## [WHAT NEEDS TO BE DONE]
Write out all of the data again, precisely as it appears.

## [Stored records]
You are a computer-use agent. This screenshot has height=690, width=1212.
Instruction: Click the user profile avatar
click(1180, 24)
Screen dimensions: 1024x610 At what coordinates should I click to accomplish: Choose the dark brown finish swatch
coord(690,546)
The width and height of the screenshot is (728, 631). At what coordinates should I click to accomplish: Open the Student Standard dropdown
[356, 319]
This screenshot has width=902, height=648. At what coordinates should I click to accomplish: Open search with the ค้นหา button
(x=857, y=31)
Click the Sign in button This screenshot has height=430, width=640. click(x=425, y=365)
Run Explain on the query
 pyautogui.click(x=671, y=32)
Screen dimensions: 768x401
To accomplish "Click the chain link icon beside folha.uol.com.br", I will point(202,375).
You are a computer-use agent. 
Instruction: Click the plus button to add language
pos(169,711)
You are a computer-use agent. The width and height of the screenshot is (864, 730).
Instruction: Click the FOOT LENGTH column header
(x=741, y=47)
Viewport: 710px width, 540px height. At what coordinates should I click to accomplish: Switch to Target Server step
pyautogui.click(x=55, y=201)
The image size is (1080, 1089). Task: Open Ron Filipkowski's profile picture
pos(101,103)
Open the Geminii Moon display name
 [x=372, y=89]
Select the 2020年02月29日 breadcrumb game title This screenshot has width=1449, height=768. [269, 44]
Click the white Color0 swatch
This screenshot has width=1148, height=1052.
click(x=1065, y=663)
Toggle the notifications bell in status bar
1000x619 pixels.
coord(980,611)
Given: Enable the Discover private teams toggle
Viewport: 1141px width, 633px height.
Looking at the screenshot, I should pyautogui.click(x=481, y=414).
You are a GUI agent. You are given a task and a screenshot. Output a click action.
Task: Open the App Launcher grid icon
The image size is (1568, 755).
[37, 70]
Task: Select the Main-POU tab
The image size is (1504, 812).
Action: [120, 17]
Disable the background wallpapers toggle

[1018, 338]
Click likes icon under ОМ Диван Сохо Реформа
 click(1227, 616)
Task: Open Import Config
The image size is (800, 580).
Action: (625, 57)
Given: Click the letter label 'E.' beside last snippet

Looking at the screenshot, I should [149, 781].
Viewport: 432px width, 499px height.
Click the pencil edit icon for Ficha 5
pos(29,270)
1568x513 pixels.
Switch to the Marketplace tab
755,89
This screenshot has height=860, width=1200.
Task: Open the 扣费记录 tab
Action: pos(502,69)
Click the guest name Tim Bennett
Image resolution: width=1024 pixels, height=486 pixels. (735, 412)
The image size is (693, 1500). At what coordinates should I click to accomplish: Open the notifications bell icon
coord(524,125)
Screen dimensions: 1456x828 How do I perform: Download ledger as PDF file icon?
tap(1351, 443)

## [THE ANSWER]
You are a computer-use agent. This screenshot has height=690, width=1212.
Instruction: Click the user profile avatar
click(1180, 24)
Screen dimensions: 1024x610 At what coordinates should I click to accomplish: Choose the dark brown finish swatch
coord(690,546)
The width and height of the screenshot is (728, 631). At what coordinates should I click to accomplish: Open the Student Standard dropdown
[356, 319]
This screenshot has width=902, height=648. At what coordinates should I click to accomplish: Open search with the ค้นหา button
(x=857, y=31)
Click the Sign in button This screenshot has height=430, width=640. click(x=425, y=365)
Run Explain on the query
 pyautogui.click(x=671, y=32)
Screen dimensions: 768x401
To accomplish "Click the chain link icon beside folha.uol.com.br", I will point(202,375).
You are a computer-use agent. 
Instruction: Click the plus button to add language
pos(169,711)
You are a computer-use agent. The width and height of the screenshot is (864, 730).
Instruction: Click the FOOT LENGTH column header
(x=741, y=47)
Viewport: 710px width, 540px height. At what coordinates should I click to accomplish: Switch to Target Server step
pyautogui.click(x=55, y=201)
The image size is (1080, 1089). Task: Open Ron Filipkowski's profile picture
pos(101,103)
Open the Geminii Moon display name
 [x=372, y=89]
Select the 2020年02月29日 breadcrumb game title This screenshot has width=1449, height=768. [269, 44]
Click the white Color0 swatch
This screenshot has width=1148, height=1052.
click(x=1065, y=663)
Toggle the notifications bell in status bar
1000x619 pixels.
coord(980,611)
Given: Enable the Discover private teams toggle
Viewport: 1141px width, 633px height.
Looking at the screenshot, I should pyautogui.click(x=481, y=414).
You are a GUI agent. You are given a task and a screenshot. Output a click action.
Task: Open the App Launcher grid icon
The image size is (1568, 755).
[37, 70]
Task: Select the Main-POU tab
The image size is (1504, 812).
Action: [120, 17]
Disable the background wallpapers toggle

[1018, 338]
Click likes icon under ОМ Диван Сохо Реформа
 click(1227, 616)
Task: Open Import Config
The image size is (800, 580).
Action: (625, 57)
Given: Click the letter label 'E.' beside last snippet

Looking at the screenshot, I should [149, 781].
Viewport: 432px width, 499px height.
Click the pencil edit icon for Ficha 5
pos(29,270)
1568x513 pixels.
Switch to the Marketplace tab
755,89
This screenshot has height=860, width=1200.
Task: Open the 扣费记录 tab
Action: pos(502,69)
Click the guest name Tim Bennett
Image resolution: width=1024 pixels, height=486 pixels. (735, 412)
The image size is (693, 1500). At what coordinates should I click to accomplish: Open the notifications bell icon
coord(524,125)
Screen dimensions: 1456x828 How do I perform: Download ledger as PDF file icon?
tap(1351, 443)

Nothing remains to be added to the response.